Épilepsie : point actuel sur la recherche et les traitements

ÉpilepsieL’avancement des recherches sur l’épilepsie est sur le même segment que l’avancement des recherches et des connaissances sur le cerveau. Pour mieux cerner les facteurs de dysfonctionnement qui provoquent les crises chez les patients épileptiques, des moyens techniques et modernes sont mis en oeuvre.

La science donne espoir

Les progrès de la neuroimagerie (IRM, PetScan, MEG…) ont fait permis d’importantes avancées sur les recherches du fonctionnement du cerveau. On a pu identifier les gênes défectueux responsables de certains types d’épilepsie, ainsi que certaines liaisons chromosomiques qui augmentent l’assujettissement à l’épilepsie chez certaines personnes.

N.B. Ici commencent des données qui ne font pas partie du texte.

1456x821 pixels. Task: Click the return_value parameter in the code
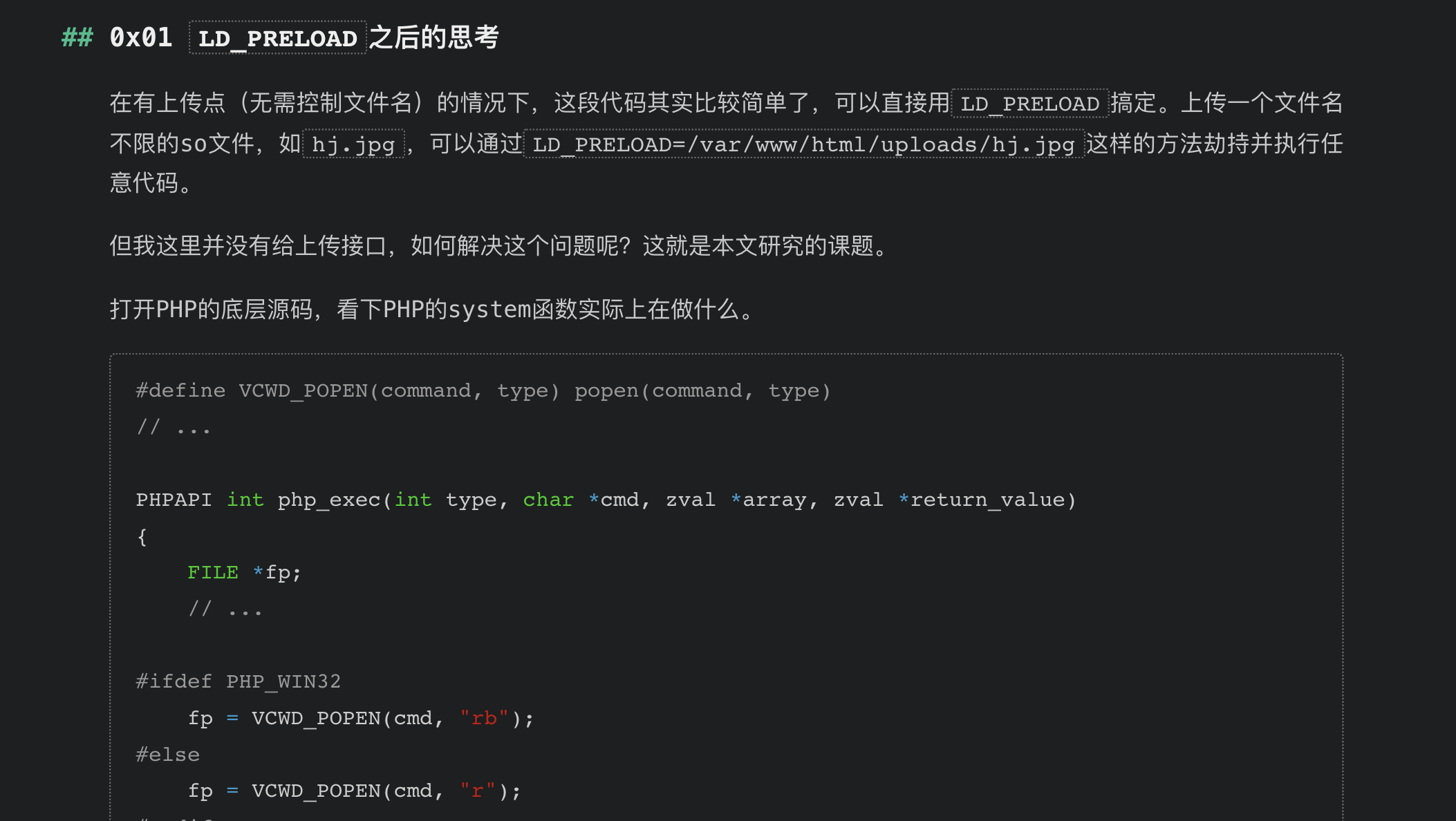[x=987, y=500]
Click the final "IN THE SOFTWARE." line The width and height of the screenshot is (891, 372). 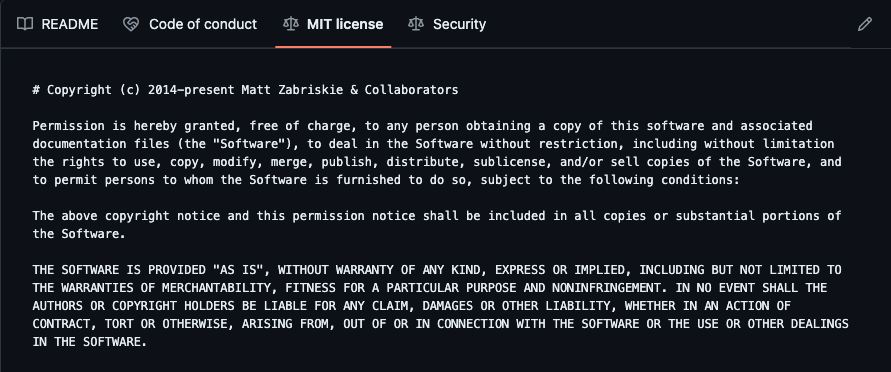tap(90, 342)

Certaines recherches récentes ont permis de relier des cas de crises d’épilepsie à des dysfonctionnements des jonctions neuronales au niveau du cerveau, ainsi que la transmission chimique des données d’information entre les neurones.

Le traitement pharmaceutique

Les neuropharmacologistes ont pu mettre au point une nouvelle génération de traitement (20 molécules au total contre 4 dans les années 80) pour traiter l’épilepsie, qui est plus performant et qui permet d’optimiser l’activité cérébrale normale.

Si la monothérapie (un seul médicament) connaît un succès de 70% à 80% chez les patients épileptiques, il faut proposer une alternative, soit une polythérapie (plusieurs médicaments associés) chez 17 à 30% des patients.

On considère qu’après un traitement de deux à cinq ans, environ 70% des enfants et 60% des adultes épileptiques sont autorisés à suspendre le traitement sans risque de récidive.

Ainsi, 70% des patients sont traités avec succès grâce au traitement pharmaceutique, et 70 à 80% des malades qui ont commencé leur traitement à un âge précoce voient leurs crises se stabiliser.

Face à la pharmacorésistance : la chirurgie

Pour les patients épileptiques pharmaco-résistants (Les médicament n’ont pas d’effet curatif sur les crises), la chirurgie est une solution, à condition que le foyer épileptogène qui provoque les crises ne présente aucun risque lors de l’opération.

 

Cette pratique connaît un excellent taux de réussite : 80 à 90% des cas ne sont plus sujets aux crises d’épilepsie dans les deux années qui suivent l’intervention.